Using the PSU / NCAR Mesoscale Model version four(MM4), the frontogenesis and geostrophic adjustment problem in atmosphere with imbalance initial ideal data and conditions are studied. Based on results of experiments, it is found that the objective analysis and initialization procedure of the Model are not sensitive to the initial conditions used in this study. The final state of atmosphere, through process of adjustment, depends on the temperature gradient intensity of initial imbalance conditions. The front can be formed with appropriate condition. The processes of the frontogenesis are studied. It is also found that the response of the model to the ideal initial data used in this investigation is sensitive to the selected lateral boundary condition. The time-dependent inflow / outflow lateral boundary Condition is the best implemented option for this numerical study. Energetic study of the experiments shows that the front is formed after the initial transient stage when there is no exchange of energy between the kinetic and potential energy. The time needed for the formation of the front is longer than that predicted theoretically. The ratio of kinetic energy to the released potential energy is considered. This ratio varies with the temperature gradient intensity and the type of used wind for computing kinetic energy (geostrophic or geostrophic plus ageostrophic wind). The larger temperature gradient, the larger magnitude of this ratio.
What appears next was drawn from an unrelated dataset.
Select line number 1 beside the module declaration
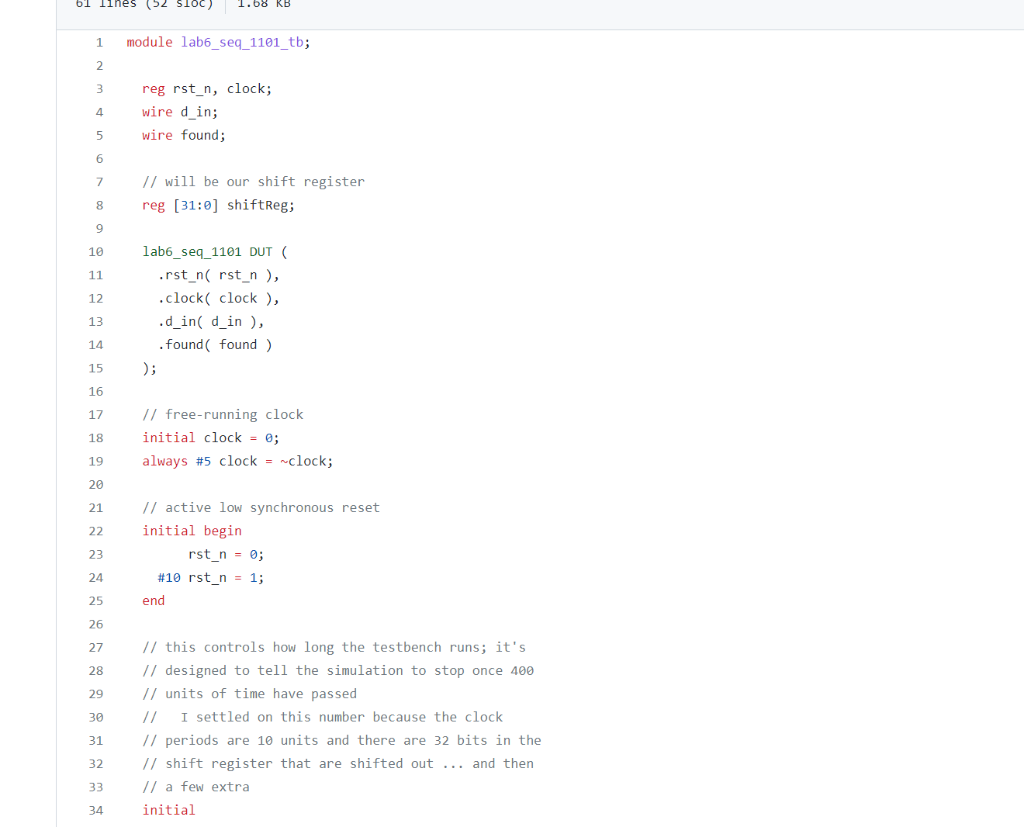1024x827 pixels. pos(99,42)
A maximum value of energy in either type of computed kinetic energies (geostrophic wind kinetic energy and actual wind kinetic energy) for cases that the fronts are observed whereby, and its magnitude and occurrence time depend on initial data distribution. The variation of the computed kinetic energies with time, after transition time, is reasonable and no significant conversion of the energy between kinetic and potential energy goes on, however, stability within variables is not achieved.